— Begin RAW DATA —

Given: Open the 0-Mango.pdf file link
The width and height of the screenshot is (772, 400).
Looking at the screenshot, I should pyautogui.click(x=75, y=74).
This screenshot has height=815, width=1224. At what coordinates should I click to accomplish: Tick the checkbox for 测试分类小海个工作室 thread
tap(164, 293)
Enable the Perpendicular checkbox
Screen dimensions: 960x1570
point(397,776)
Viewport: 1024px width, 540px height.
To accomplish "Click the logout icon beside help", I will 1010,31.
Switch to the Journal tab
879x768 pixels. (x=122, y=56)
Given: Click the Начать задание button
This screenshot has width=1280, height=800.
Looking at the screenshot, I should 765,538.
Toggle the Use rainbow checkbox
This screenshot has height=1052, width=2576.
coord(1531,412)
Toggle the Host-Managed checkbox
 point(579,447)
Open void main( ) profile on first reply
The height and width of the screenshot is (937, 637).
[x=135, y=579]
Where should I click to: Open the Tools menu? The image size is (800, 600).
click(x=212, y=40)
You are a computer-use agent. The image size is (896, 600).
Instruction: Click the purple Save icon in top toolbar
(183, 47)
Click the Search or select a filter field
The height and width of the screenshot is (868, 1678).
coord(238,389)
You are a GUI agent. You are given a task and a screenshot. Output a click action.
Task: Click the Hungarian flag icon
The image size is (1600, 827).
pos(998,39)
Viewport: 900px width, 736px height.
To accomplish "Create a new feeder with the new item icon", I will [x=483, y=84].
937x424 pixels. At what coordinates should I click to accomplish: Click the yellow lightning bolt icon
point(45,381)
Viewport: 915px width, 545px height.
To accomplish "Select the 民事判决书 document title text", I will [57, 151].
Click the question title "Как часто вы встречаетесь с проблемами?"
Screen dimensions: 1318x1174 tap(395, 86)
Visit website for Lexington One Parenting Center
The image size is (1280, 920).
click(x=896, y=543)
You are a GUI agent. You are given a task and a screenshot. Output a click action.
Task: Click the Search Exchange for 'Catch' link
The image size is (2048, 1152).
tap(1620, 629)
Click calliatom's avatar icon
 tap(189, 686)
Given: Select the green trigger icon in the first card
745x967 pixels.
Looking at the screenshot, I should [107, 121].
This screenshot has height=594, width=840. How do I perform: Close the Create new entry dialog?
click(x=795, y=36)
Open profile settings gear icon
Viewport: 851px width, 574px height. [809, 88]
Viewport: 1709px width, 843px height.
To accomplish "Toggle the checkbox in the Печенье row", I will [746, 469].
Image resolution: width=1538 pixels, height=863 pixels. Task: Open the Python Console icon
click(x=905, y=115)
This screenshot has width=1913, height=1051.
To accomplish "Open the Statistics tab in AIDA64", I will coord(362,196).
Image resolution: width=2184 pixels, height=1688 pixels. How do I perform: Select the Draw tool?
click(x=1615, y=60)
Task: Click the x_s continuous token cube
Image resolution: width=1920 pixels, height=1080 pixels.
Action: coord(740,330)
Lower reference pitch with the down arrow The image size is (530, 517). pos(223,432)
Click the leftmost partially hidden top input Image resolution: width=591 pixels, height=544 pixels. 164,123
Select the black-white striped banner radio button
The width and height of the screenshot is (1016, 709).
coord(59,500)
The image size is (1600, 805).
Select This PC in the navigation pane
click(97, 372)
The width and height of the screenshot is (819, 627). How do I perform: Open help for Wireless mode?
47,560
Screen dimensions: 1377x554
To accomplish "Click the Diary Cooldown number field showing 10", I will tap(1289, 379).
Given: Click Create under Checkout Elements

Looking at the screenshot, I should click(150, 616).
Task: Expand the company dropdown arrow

— End RAW DATA —

• [WHAT YOU NEED TO DO]:
Pull out each line of the material above that contains the word "will", and copy those lines in full.

• [EXERCISE ANSWER]:
To accomplish "Click the logout icon beside help", I will 1010,31.
To accomplish "Create a new feeder with the new item icon", I will [x=483, y=84].
To accomplish "Select the 民事判决书 document title text", I will [57, 151].
To accomplish "Toggle the checkbox in the Печенье row", I will [746, 469].
To accomplish "Open the Statistics tab in AIDA64", I will coord(362,196).
To accomplish "Click the Diary Cooldown number field showing 10", I will tap(1289, 379).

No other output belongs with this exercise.